▸ Prompt
Pick out every line in the collected data below that contains the word "dimensions", and copy each one. Treat the match as case-sensitive.

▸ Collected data
>> Start
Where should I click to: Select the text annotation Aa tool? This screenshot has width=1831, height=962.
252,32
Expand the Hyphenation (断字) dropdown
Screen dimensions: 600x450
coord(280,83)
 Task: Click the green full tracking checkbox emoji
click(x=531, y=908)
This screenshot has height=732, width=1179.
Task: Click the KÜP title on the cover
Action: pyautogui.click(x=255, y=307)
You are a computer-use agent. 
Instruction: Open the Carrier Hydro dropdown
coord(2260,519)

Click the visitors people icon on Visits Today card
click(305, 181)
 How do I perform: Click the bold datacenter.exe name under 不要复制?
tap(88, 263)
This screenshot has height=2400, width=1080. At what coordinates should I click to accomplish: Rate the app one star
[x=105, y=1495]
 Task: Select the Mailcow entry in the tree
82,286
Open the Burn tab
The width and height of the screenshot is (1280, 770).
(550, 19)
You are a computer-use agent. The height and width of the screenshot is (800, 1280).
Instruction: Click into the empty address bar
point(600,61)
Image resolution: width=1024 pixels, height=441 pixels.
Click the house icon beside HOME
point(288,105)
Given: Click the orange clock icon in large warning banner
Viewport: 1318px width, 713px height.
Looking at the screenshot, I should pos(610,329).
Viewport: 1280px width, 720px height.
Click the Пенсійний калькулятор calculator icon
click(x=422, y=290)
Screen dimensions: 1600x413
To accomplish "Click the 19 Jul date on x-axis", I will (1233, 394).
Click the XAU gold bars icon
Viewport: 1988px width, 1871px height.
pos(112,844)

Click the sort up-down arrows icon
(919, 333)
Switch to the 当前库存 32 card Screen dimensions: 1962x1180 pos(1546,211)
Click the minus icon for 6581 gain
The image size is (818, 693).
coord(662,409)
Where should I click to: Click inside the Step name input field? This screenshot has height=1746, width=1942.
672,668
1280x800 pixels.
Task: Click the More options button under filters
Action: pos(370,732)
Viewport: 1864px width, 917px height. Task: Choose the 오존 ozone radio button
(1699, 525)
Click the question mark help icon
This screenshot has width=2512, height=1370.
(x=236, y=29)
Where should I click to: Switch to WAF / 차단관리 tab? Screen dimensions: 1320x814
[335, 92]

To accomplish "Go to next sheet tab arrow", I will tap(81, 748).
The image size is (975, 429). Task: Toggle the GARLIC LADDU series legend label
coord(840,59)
>> End
▸ Solution below
Screen dimensions: 600x450
Screen dimensions: 1600x413
Switch to the 当前库存 32 card Screen dimensions: 1962x1180 pos(1546,211)
Where should I click to: Switch to WAF / 차단관리 tab? Screen dimensions: 1320x814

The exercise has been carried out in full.